Inhibition of Tyrosinase by Mercury Chloride: Spectroscopic and Docking Studies

Inorganic mercury compounds have been used in skin-lightening products since ancient times. Although a previous study demonstrated that mercury impeded the transfer of Cu(2+) to the apotyrosinase, the effect of mercury on tyrosinase is still unclear. In the present study, the mechanism of mercury chloride (HgCl(2)) induced inactivation of tyrosinase was investigated for the first time. The IC(50) values were 29.97 and 77.93 μmol/L for monophenolase and diphenolase, respectively.
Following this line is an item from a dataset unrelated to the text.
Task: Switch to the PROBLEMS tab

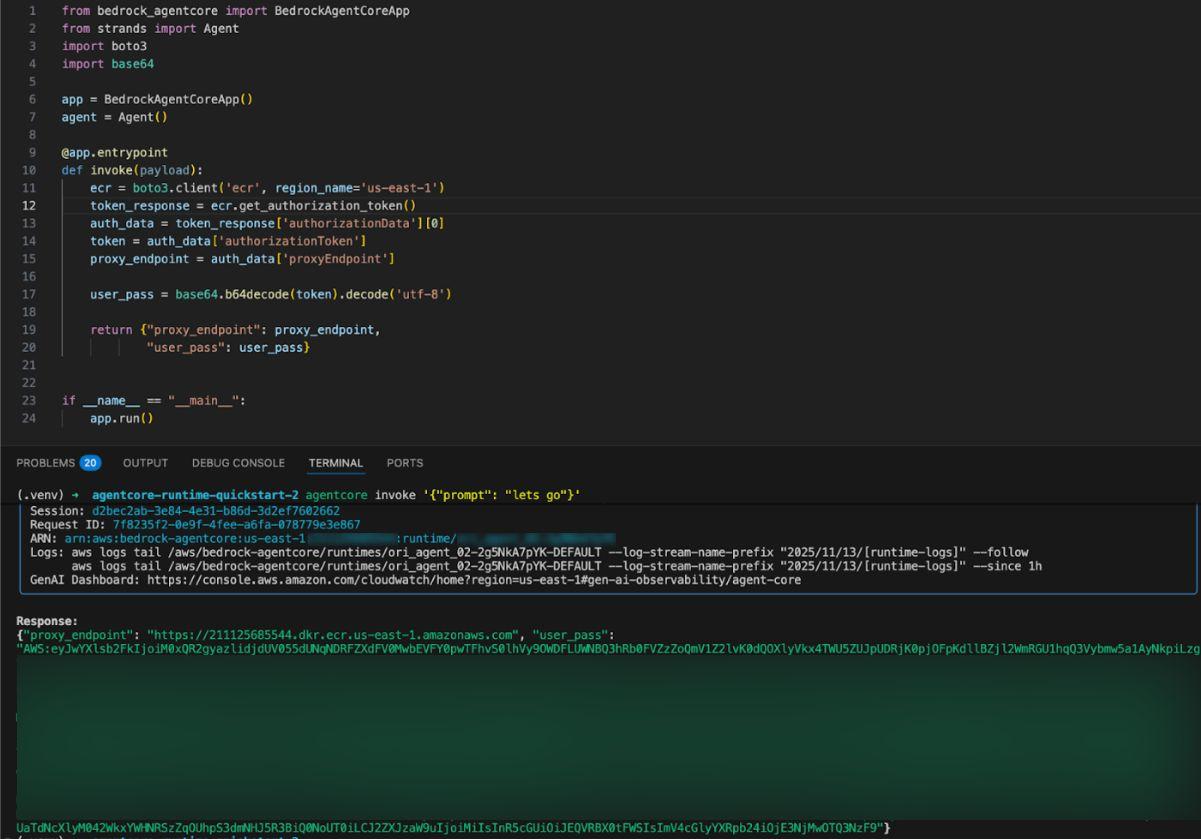Action: 48,462
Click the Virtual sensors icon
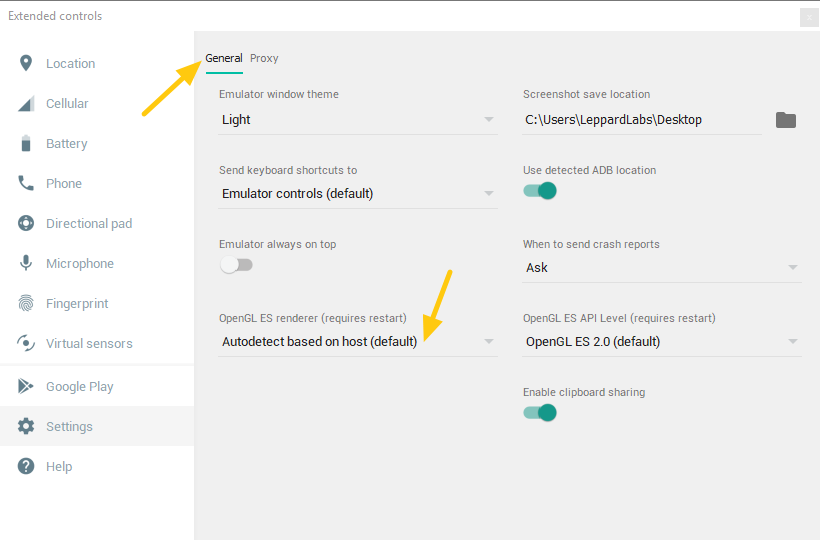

A kinetic analysis revealed that HgCl(2) inhibited tyrosinase activity in an irreversible non-competitive manner. The strong intrinsic fluorescence quenching suggested that the formation of the HgCl(2)-tyrosinase complex induced conformational changes of the enzyme, and HgCl(2) had only one single binding site or a single class of binding site on tyrosinase. The molecular docking and further experiments demonstrated that HgCl(2) bound to the amino residuals (His) in the catalytic center of tyrosinase. To our knowledge, these findings presented in this paper were the first evidence of the direct interactions between HgCl(2) and tyrosinase, which provided a deep understanding of the inhibition mechanism of mercury on tyrosinase.